Anup Varier | May 2, 2013
The speed of IT evolution has had a significant impact on CIOs across the globe. At Dell, Adriana Karaboutis, in her role as Global CIO, is responsible for driving Dell's IT organization evolution--from managing an efficient and innovative global information infrastructure to creating innovative breakthroughs that provide technology advances for the company and its customers. We spoke to her about the role of the internal IT team in enabling business transformation.

So, even in our conversation with the infrastructure and security team, who are outstanding at telling me what I need to do to stay secure, we start with the assumption that we would go ahead with the idea and then ask them what needs to be done to make it possible.

What are some of your key areas of concern as a consumer of technology?

I don't think we are constrained in terms of technology. As a CIO, I am interested in the SMAC (Social, Mobile, Analytics and Cloud), and fortunately, at Dell, we are providers of some of these capabilities. I think we have great solutions for all four of these, and have a strong strategy in place. I don't see technology as a limitation.

If there are any limitations in areas such as mobility, you have to weigh a lot of things like security, privacy, and confidentiality among others. But those are things that we can work through, and they don't really stop us. We've got a clear vision of where we'd like to go, and a roadmap of what IT needs to do to support it and make sure we get there fast with the business.

Michael (Dell) and the leadership team have put together a great company, and we've got to be there, supporting it.

Is your internal IT a test bed for Dell's offerings?

It absolutely is. Hemal and I had a discussion with our enterprise service group here in India, and we discussed some of the things we want to be a test bed for.

Our converged infrastructure system--AS800--is a great example of something we are putting into our Dell IT infrastructure base to show how converged infrastructure would perform when you build private clouds. When we talk of mobility, we have 12,000 users who have adopted BYOD.

So we are actually becoming the reference accounts for our customers. And, in reality, our preferred customers might be smaller in size, whereas we tend to be on the large scale, supporting a $60 billion company that's Dell. So, when people see that we have implemented it internally, it's quite a reference.

Does it not deny you the chance of trying a competing product?

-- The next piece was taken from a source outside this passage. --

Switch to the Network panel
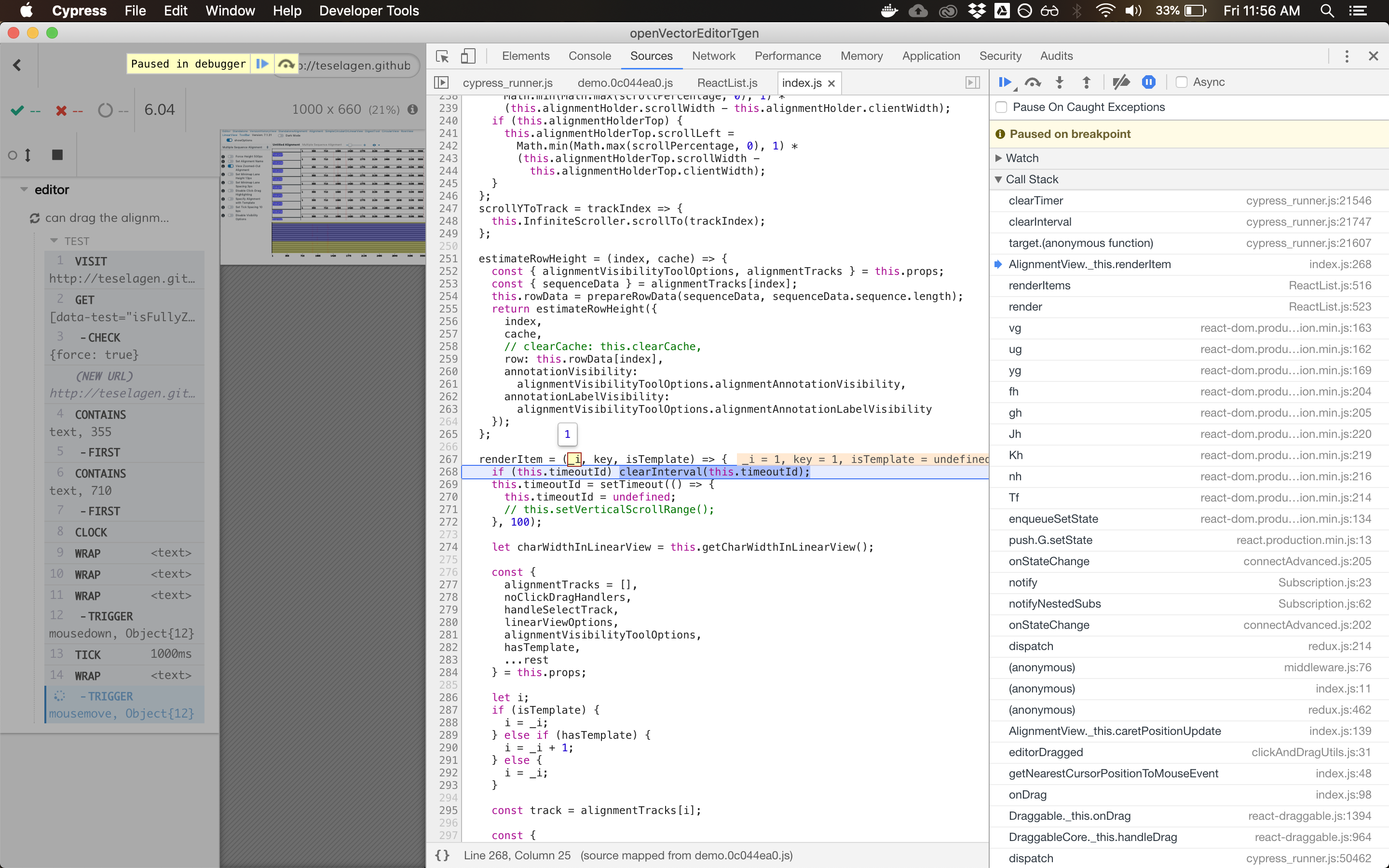The width and height of the screenshot is (1389, 868). click(713, 55)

Not at all. First of all, I believe our enterprise group and client group are actually looking at competing products, benchmarking, and determining where we need to change, and we are constantly doing that. If there are a set of products that we don't have, we look at best-of-breed from other companies.

Moreover, we've made so many acquisitions that it is hard not to have solutions from other companies. I keep telling people that I have more toys in my toy box than anybody else. We now have the servers, the storage, the networks, device management and the rest of it. While we obviously prefer and lean towards our own solutions, we do look at the best-of-breed solutions from others.